* Exercise objective
Give an exact copy of the line that has "This screenshot has width=1065, height=667." and of every line below it, through the last, with nothing else.

* Items from a dataset
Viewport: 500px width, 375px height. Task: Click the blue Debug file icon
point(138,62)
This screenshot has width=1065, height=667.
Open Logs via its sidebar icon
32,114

* Task response
This screenshot has width=1065, height=667.
Open Logs via its sidebar icon
32,114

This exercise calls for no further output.